§ **Your task**
A single number is required: the count of lines in the records below that contain the word "Given".

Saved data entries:
####################

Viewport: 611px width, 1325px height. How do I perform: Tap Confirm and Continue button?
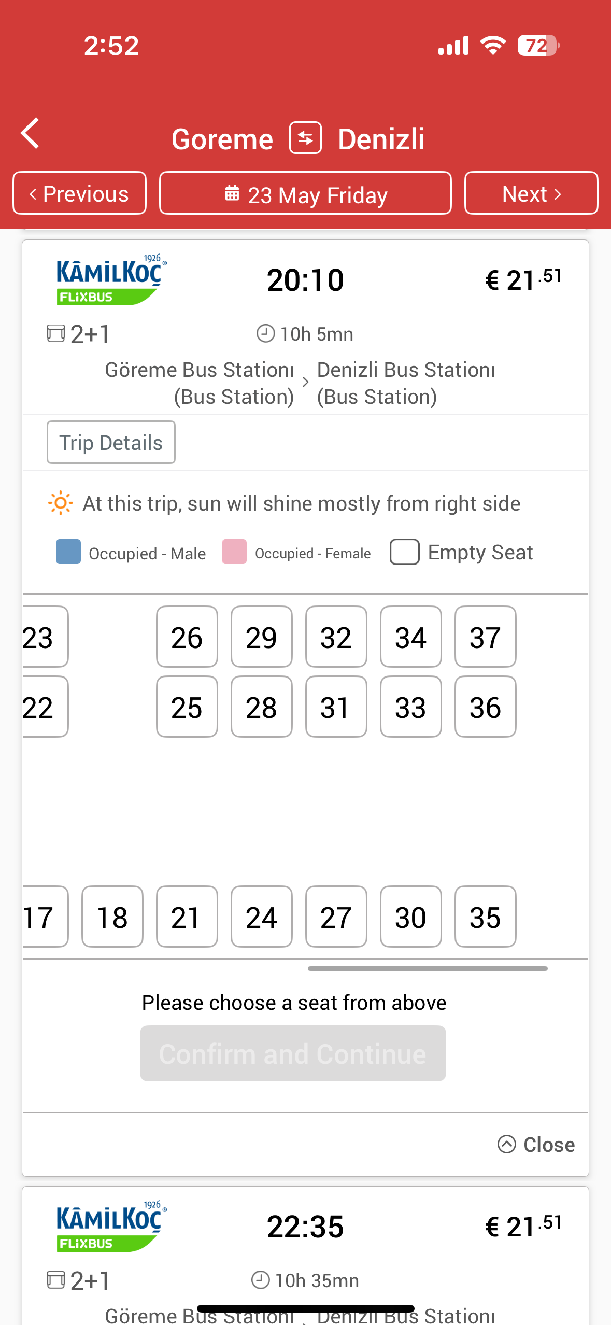pyautogui.click(x=293, y=1053)
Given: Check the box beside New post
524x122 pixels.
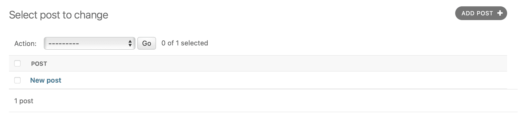Looking at the screenshot, I should click(17, 80).
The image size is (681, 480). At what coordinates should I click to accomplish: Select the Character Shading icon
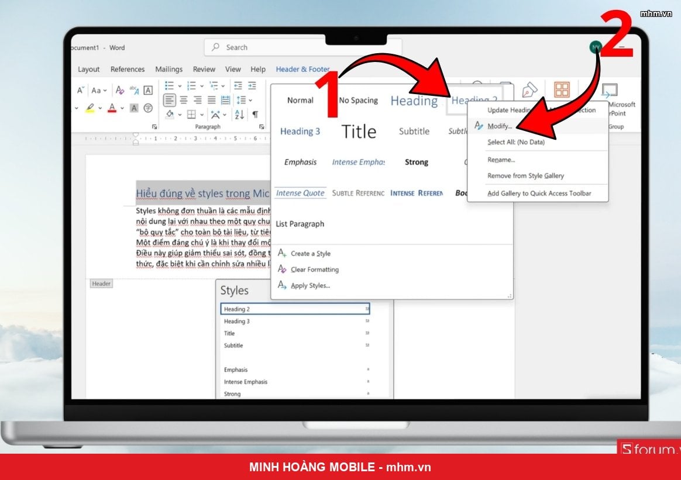134,108
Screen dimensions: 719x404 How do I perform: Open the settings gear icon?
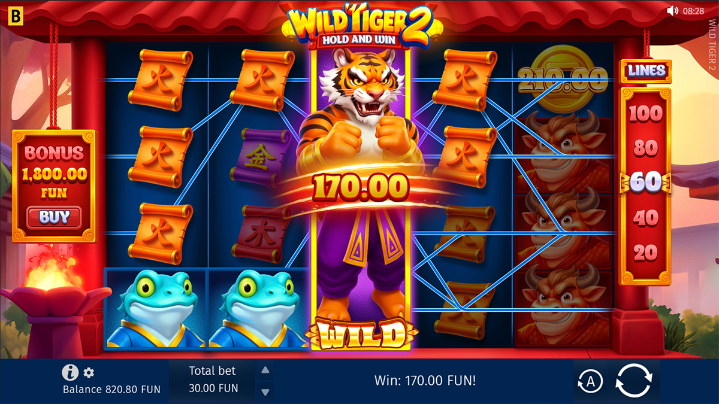[x=89, y=373]
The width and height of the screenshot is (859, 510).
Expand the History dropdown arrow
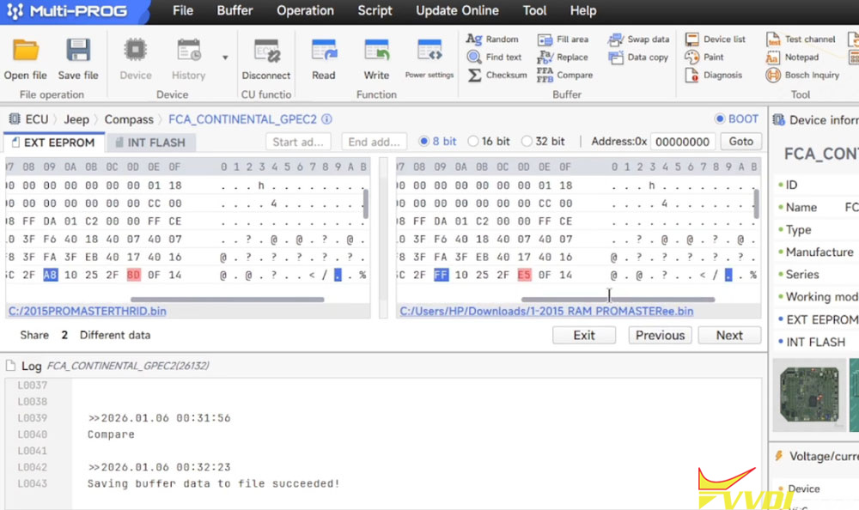click(225, 58)

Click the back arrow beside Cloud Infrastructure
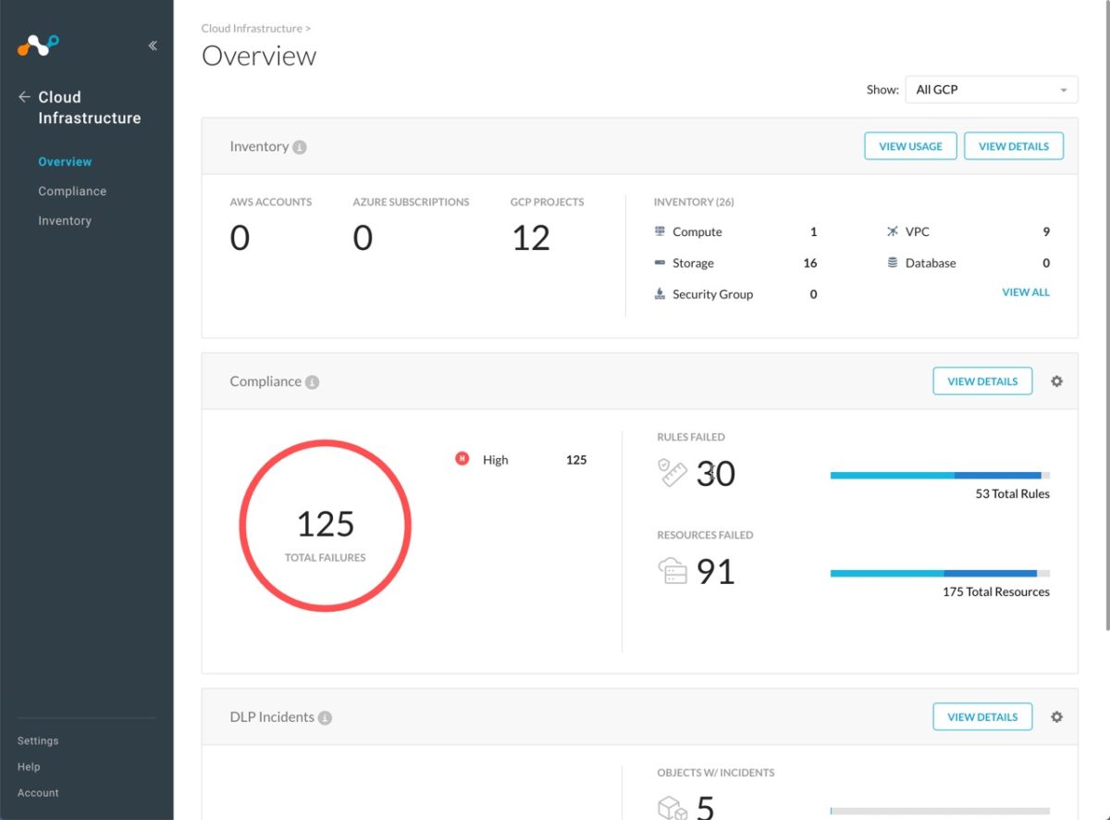[24, 97]
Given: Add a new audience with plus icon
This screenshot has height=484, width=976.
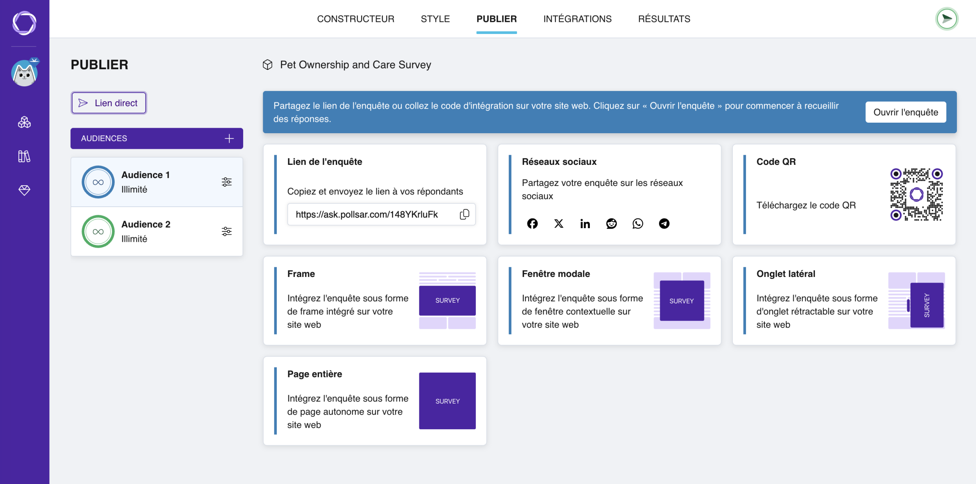Looking at the screenshot, I should (x=229, y=138).
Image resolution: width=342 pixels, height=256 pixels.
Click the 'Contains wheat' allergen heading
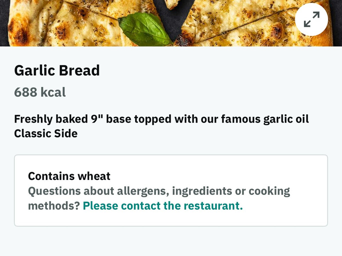[x=69, y=176]
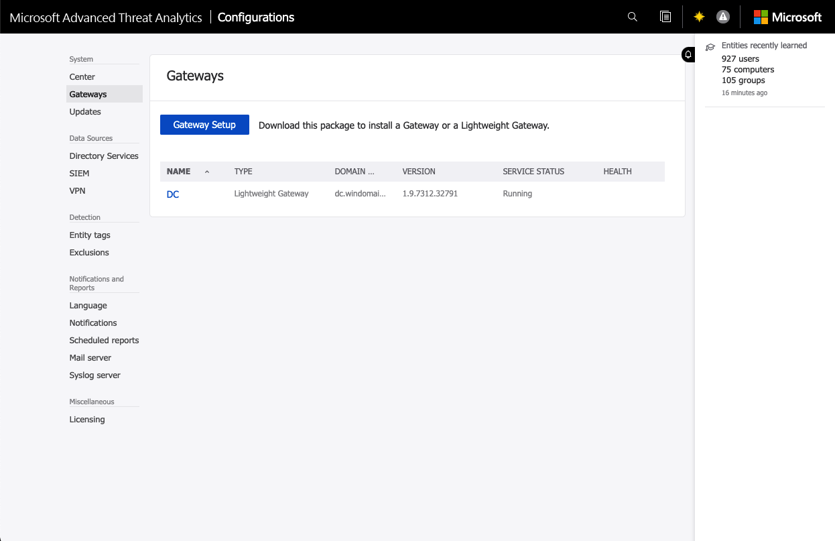Image resolution: width=835 pixels, height=541 pixels.
Task: Open the health alert triangle icon
Action: tap(722, 17)
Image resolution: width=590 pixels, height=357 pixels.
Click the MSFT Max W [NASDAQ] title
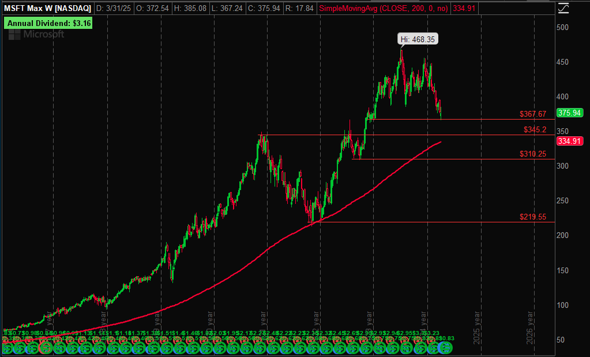pos(46,9)
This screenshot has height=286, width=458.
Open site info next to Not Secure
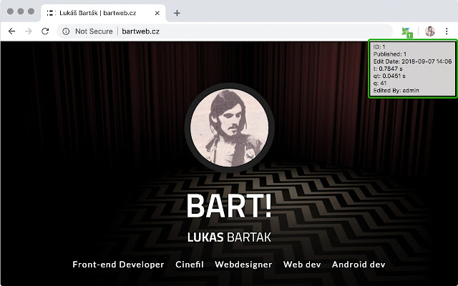point(66,31)
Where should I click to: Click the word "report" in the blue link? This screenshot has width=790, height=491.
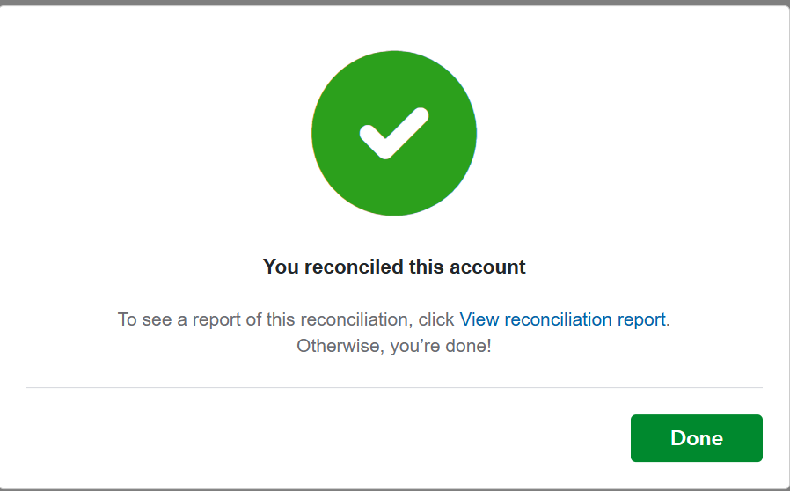click(x=641, y=319)
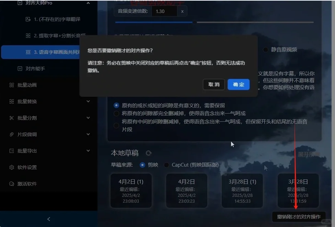Viewport: 335px width, 227px height.
Task: Open the 4月2日 (1) draft thumbnail
Action: tap(131, 191)
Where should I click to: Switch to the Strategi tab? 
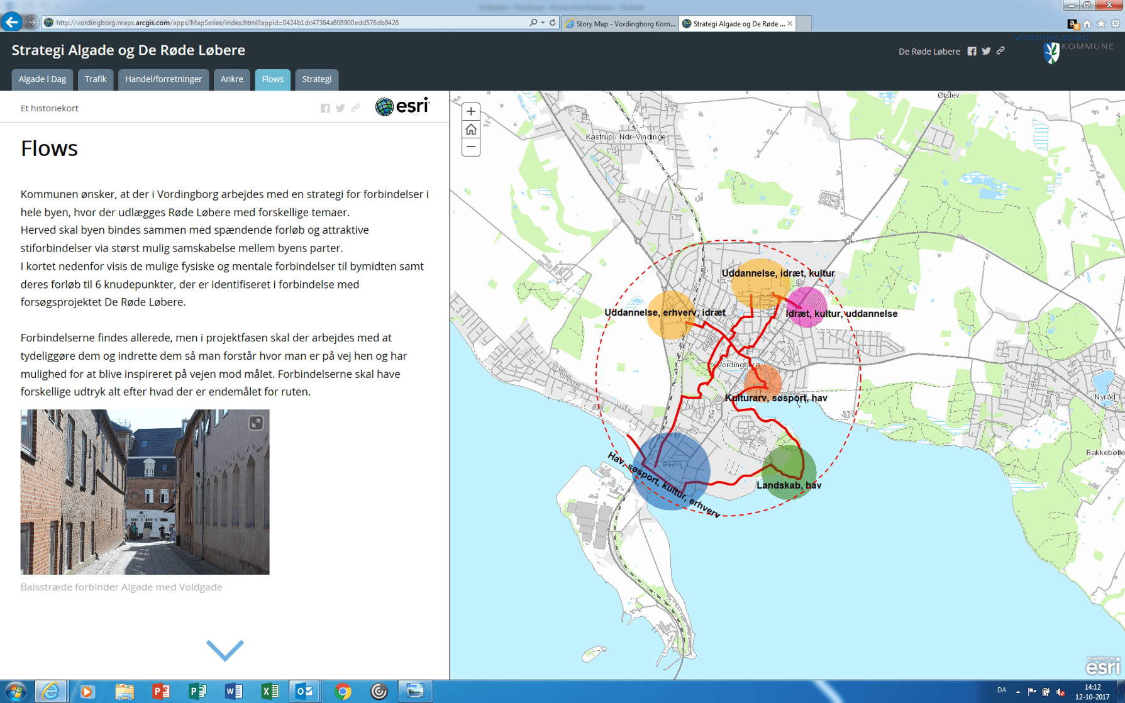(316, 79)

####################

§ **Result**
2